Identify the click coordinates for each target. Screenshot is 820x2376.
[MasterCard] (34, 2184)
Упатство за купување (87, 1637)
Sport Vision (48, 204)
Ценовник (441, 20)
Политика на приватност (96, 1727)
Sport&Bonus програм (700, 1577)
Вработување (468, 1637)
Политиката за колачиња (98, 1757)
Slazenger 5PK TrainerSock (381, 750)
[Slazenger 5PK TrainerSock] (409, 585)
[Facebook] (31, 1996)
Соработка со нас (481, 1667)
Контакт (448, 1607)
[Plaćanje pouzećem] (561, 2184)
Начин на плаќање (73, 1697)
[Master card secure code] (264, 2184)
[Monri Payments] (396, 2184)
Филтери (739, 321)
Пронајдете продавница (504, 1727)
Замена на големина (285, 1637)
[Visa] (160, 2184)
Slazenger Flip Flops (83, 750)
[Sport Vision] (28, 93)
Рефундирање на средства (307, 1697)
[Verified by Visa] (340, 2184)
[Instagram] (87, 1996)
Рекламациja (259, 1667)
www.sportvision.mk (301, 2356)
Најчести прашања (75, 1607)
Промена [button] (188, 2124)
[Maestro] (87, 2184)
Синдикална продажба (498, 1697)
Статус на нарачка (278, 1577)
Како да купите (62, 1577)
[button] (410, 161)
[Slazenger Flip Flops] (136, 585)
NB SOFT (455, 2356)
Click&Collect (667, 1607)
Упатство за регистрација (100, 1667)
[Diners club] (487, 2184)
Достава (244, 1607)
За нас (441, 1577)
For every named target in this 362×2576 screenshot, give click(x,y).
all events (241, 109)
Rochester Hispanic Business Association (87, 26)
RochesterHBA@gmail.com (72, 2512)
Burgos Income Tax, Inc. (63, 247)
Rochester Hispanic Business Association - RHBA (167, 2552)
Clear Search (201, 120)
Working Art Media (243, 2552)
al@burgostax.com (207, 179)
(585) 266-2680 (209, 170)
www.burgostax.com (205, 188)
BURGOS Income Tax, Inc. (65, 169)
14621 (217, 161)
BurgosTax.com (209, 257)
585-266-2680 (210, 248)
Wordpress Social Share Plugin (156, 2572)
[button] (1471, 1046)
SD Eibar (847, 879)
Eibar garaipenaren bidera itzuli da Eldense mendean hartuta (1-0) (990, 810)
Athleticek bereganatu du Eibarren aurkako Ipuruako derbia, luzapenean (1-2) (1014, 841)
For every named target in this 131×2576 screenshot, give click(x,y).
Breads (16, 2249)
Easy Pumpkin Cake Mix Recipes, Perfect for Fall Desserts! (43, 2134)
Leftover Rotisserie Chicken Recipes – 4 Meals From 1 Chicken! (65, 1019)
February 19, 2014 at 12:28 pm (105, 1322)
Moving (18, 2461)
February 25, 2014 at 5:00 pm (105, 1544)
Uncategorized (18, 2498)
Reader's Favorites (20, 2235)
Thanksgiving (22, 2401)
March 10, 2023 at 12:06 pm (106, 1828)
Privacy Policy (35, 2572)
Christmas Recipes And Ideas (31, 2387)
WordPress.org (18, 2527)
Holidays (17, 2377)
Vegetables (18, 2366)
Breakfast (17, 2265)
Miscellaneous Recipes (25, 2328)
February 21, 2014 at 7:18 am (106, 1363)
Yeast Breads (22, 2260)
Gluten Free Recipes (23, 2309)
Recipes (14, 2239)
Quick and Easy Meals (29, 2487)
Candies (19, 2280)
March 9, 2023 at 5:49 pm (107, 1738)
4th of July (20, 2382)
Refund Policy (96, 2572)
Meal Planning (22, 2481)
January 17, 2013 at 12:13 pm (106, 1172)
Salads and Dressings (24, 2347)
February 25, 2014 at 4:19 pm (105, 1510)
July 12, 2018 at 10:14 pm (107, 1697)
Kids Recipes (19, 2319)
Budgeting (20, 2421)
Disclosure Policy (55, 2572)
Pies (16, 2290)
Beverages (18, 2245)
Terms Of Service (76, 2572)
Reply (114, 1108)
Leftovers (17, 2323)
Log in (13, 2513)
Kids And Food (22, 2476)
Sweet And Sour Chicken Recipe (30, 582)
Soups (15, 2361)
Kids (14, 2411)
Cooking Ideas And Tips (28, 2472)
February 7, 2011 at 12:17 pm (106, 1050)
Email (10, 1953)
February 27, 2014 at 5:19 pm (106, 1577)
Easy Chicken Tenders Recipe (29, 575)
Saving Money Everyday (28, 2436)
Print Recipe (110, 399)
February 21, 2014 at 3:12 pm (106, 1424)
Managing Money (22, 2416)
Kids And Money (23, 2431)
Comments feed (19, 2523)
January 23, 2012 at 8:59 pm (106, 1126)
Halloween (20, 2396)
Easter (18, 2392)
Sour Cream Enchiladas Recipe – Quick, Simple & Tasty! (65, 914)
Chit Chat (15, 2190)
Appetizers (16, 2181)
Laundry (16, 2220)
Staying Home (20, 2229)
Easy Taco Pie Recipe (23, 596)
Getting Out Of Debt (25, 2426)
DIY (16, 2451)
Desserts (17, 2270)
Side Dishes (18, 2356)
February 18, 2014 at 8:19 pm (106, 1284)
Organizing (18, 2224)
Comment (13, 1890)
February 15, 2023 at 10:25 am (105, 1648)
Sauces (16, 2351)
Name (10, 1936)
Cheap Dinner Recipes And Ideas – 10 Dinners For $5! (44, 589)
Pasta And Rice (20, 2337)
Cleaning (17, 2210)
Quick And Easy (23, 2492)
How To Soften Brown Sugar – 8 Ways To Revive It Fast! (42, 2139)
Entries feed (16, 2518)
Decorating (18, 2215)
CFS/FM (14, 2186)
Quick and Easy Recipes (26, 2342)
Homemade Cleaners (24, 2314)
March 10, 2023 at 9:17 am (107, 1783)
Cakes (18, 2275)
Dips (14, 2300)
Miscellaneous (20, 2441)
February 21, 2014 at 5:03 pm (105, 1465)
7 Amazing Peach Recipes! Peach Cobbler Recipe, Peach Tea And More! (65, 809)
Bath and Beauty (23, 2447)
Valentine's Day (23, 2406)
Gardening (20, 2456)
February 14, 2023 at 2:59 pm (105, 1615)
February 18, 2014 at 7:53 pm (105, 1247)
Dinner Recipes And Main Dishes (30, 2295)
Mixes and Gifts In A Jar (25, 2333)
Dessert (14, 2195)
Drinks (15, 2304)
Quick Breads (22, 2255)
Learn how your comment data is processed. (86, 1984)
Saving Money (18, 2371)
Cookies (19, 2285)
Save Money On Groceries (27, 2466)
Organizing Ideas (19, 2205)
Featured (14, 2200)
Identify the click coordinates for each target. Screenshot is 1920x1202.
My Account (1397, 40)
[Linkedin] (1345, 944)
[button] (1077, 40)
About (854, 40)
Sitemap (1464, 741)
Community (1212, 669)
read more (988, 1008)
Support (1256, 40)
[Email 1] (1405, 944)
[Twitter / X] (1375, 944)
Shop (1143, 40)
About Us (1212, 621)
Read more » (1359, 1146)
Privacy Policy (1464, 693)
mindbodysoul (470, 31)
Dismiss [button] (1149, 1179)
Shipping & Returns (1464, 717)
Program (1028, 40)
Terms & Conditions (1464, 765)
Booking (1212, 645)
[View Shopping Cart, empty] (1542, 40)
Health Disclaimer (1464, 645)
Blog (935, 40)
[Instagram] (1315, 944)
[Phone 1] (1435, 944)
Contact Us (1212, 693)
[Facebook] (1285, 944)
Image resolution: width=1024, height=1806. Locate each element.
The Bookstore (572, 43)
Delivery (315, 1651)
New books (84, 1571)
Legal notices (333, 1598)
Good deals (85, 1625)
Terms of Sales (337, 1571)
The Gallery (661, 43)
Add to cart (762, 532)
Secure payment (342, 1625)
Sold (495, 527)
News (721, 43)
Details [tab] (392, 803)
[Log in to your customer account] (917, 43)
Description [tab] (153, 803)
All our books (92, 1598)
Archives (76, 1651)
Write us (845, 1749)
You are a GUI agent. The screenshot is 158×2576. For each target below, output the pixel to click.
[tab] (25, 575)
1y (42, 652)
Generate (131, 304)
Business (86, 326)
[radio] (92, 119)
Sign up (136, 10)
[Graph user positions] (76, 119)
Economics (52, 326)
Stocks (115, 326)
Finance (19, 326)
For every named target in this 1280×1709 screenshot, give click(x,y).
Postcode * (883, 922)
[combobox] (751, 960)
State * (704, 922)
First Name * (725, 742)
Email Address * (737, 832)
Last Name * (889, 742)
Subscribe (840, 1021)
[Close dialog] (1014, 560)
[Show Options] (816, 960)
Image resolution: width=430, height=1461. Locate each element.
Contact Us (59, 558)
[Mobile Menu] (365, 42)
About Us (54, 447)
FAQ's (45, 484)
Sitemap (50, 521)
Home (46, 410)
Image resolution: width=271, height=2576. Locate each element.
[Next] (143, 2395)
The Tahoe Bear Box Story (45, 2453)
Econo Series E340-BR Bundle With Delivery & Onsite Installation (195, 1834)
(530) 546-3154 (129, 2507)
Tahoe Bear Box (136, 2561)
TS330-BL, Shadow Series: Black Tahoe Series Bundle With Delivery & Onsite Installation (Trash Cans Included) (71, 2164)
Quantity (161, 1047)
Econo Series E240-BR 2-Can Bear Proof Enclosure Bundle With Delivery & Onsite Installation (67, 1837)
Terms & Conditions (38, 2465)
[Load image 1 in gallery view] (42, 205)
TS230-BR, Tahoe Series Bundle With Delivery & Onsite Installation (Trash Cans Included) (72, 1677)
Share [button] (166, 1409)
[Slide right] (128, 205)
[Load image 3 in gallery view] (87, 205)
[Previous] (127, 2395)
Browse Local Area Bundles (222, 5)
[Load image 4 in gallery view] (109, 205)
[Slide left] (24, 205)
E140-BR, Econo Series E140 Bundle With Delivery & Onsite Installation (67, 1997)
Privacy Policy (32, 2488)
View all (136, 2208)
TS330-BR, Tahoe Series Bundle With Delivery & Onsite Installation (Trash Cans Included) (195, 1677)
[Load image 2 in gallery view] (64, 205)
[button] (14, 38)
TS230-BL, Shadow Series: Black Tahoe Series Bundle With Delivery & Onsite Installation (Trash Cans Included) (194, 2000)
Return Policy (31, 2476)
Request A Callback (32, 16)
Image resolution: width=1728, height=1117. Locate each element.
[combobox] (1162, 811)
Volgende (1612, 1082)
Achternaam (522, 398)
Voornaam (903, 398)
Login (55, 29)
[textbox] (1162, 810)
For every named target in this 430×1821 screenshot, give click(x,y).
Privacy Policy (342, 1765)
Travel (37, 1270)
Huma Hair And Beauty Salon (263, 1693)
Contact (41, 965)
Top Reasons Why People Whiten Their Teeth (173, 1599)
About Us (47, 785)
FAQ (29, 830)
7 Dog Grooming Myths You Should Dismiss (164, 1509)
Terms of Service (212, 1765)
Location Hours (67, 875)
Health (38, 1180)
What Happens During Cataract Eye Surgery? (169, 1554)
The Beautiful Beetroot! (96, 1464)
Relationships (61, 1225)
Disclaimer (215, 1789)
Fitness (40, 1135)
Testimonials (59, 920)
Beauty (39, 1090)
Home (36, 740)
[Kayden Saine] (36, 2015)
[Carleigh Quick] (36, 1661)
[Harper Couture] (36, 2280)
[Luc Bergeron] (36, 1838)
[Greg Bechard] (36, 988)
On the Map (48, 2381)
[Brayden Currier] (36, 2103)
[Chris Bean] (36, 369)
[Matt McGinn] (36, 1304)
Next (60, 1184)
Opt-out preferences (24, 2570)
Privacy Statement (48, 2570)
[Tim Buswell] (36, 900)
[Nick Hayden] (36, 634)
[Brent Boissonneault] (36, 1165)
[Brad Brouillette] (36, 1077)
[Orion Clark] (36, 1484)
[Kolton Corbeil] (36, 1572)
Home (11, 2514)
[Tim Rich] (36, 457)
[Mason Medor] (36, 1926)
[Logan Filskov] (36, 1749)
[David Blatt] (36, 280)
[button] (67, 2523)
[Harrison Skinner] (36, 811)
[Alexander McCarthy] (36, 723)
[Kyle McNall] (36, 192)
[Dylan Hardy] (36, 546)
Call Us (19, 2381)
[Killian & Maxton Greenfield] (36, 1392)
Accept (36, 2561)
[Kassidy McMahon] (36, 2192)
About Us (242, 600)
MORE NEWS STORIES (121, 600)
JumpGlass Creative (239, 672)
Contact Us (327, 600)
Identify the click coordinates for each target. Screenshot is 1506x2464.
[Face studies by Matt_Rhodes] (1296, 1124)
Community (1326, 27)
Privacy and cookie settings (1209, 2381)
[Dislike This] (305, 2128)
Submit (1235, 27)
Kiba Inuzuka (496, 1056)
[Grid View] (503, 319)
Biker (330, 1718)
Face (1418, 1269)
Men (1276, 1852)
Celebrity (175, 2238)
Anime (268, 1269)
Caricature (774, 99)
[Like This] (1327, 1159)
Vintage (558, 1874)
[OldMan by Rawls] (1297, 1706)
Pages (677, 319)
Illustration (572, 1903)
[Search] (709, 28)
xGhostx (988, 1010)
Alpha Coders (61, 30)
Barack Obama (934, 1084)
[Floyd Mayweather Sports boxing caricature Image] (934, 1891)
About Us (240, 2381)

+===+

# WHAT THE TASK REQUIRES
Each line of the data that contains "Miscellaneous" belongs in the answer.

# TASK SOLUTION
Miscellaneous Recipes (25, 2328)
Miscellaneous (20, 2441)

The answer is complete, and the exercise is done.